PROJECT SUMMARY Nearly one-third of US reproductive aged women have obesity prior to pregnancy and similar numbers have vitamin D insufficiency (25(OH)D< 20 ng/mL). Both vitamin D deficiency and obesity may impact the intrauterine and maternal environment to increase the risk of adverse birth outcomes. Risk of obesity and D

deficiency are significantly higher among Black women compared to White women. In addition, well-described differences in vitamin D metabolites, calcitropic hormones, and vitamin D binding protein (DBP) genotype are evident in Black women compared to White women. Despite a dramatic increase in awareness of the multiple

roles of vitamin D in human health, little is known about regulation of vitamin D metabolism during pregnancy. Maternal concentrations of the prohormone 25(OH)D remain constant across pregnancy but concentrations of the hormone calcitriol (1,25(OH)2D) more than double in early pregnancy and, despite the rapid t1/2 of calcitriol

(~4 h), this hormone remains elevated across the 9-month gestation period. These changes are unique to pregnancy and do not occur at any other life stage. Marked metabolic changes in D absorption and/or utilization must occur to support these physiological changes, but these pathways remain largely unexplored at

this key life stage.
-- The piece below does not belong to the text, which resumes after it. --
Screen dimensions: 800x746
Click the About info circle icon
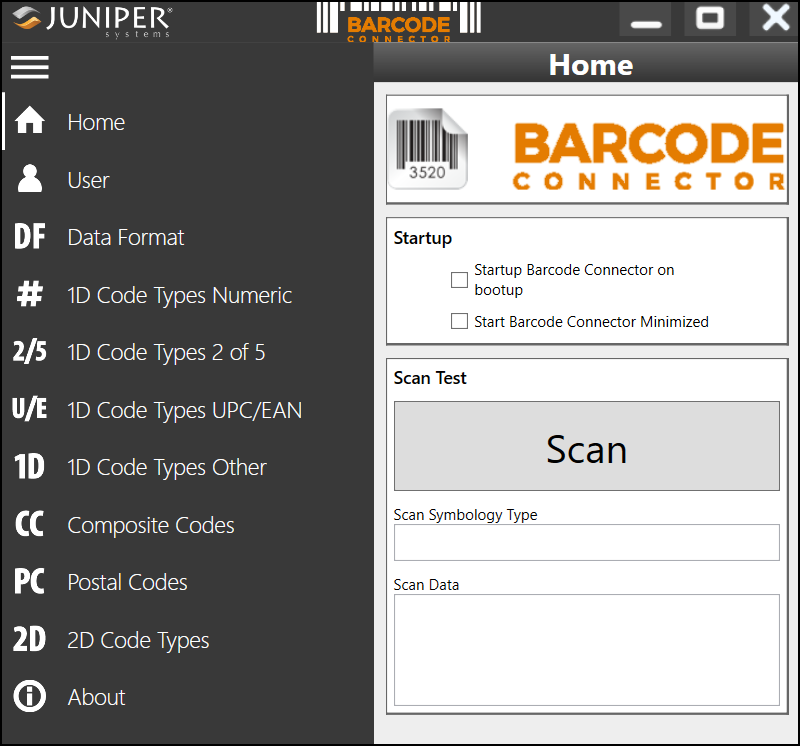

Obesity increases the risk of vitamin D deficiency but it is unknown if this is due to sequestration in body fat, obesity-driven changes in the hormone activation or inactivation pathways, or to other unidentified differences in D absorption and utilization. We recently developed a novel ultra-high

performance liquid chromatography tandem mass spectrometry method capable of measuring the absorption of trideuterated-vitamin D3, its conversion into 25(OH)D3 and the subsequent serum half-life of 25(OH)D3. We will use this innovative approach to examine vitamin D kinetics in non-pregnant and pregnant women. This

approach allows us for the first time in humans, to evaluate metabolic utilization of vitamin D3 and how it is impacted by pregnancy (Aim 1). Genetic variants in the DBP gene that affect DBP concentration, as well as genetic variants in other key genes that are directly involved in vitamin D3 and 25(OH)D3 production and

utilization, and their contribution to the differences in vitamin D kinetics will be characterized between White women and Black women whose genetic ancestry will be confirmed with ancestry-informative genetic markers (Aim 2). The impact of adiposity on outcomes will be addressed by recruiting both normal weight women and

women with obesity in each ancestry group. Body composition will be measured, and subcutaneous abdominal fat will be collected to 1) evaluate how this storage depot of vitamin D3 and 25(OH)D3 is impacted by obesity, genetic ancestry, and pregnancy and 2) determine how variability in the mass of this storage depot impacts D

kinetics (Aim 3). The proposed research will provide novel data on the maternal metabolic pathways that impact vitamin D utilization and will identify both modifiable and non-modifiable factors that can be targeted to improve maternal vitamin D status and fetal vitamin D availability across pregnancy.